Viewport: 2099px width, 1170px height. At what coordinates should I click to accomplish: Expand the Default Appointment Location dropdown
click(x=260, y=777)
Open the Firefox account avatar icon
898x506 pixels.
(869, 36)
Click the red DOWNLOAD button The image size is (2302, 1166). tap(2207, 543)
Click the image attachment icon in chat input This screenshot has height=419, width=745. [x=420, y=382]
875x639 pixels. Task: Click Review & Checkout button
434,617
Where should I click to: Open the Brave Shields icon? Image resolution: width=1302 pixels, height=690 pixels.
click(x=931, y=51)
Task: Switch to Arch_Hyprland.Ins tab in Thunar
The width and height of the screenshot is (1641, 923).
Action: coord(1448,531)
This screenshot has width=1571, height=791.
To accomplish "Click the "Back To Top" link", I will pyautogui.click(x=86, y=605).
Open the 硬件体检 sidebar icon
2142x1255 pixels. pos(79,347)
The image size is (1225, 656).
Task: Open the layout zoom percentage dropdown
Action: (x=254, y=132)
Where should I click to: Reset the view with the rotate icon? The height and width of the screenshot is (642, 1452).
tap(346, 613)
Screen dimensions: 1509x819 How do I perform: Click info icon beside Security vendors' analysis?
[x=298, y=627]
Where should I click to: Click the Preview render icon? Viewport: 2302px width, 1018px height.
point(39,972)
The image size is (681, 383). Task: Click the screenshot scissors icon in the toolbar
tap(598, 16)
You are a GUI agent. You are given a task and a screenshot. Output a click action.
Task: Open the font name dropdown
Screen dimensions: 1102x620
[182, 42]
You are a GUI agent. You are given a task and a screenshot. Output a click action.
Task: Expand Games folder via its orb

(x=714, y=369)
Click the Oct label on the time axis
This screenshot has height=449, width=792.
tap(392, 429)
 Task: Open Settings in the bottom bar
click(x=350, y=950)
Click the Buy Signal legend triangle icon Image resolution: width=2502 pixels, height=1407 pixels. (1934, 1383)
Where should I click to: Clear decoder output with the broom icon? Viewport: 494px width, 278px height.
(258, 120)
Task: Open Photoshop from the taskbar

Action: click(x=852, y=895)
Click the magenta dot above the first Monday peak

# Problem requirements
Copy each entry above exactly, character for character.

# Response
Viewport: 2099px width, 1170px height. At what coordinates should I click to accomplish: Expand the Default Appointment Location dropdown
click(x=260, y=777)
Open the Firefox account avatar icon
898x506 pixels.
(869, 36)
Click the red DOWNLOAD button The image size is (2302, 1166). tap(2207, 543)
Click the image attachment icon in chat input This screenshot has height=419, width=745. [x=420, y=382]
875x639 pixels. Task: Click Review & Checkout button
434,617
Where should I click to: Open the Brave Shields icon? Image resolution: width=1302 pixels, height=690 pixels.
click(x=931, y=51)
Task: Switch to Arch_Hyprland.Ins tab in Thunar
The width and height of the screenshot is (1641, 923).
Action: coord(1448,531)
This screenshot has width=1571, height=791.
To accomplish "Click the "Back To Top" link", I will pyautogui.click(x=86, y=605).
Open the 硬件体检 sidebar icon
2142x1255 pixels. pos(79,347)
The image size is (1225, 656).
Task: Open the layout zoom percentage dropdown
Action: (x=254, y=132)
Where should I click to: Reset the view with the rotate icon? The height and width of the screenshot is (642, 1452).
tap(346, 613)
Screen dimensions: 1509x819 How do I perform: Click info icon beside Security vendors' analysis?
[x=298, y=627]
Where should I click to: Click the Preview render icon? Viewport: 2302px width, 1018px height.
point(39,972)
The image size is (681, 383). Task: Click the screenshot scissors icon in the toolbar
tap(598, 16)
You are a GUI agent. You are given a task and a screenshot. Output a click action.
Task: Open the font name dropdown
Screen dimensions: 1102x620
[182, 42]
You are a GUI agent. You are given a task and a screenshot. Output a click action.
Task: Expand Games folder via its orb

(x=714, y=369)
Click the Oct label on the time axis
This screenshot has height=449, width=792.
tap(392, 429)
 Task: Open Settings in the bottom bar
click(x=350, y=950)
Click the Buy Signal legend triangle icon Image resolution: width=2502 pixels, height=1407 pixels. (1934, 1383)
Where should I click to: Clear decoder output with the broom icon? Viewport: 494px width, 278px height.
(258, 120)
Task: Open Photoshop from the taskbar

Action: click(x=852, y=895)
Click the magenta dot above the first Monday peak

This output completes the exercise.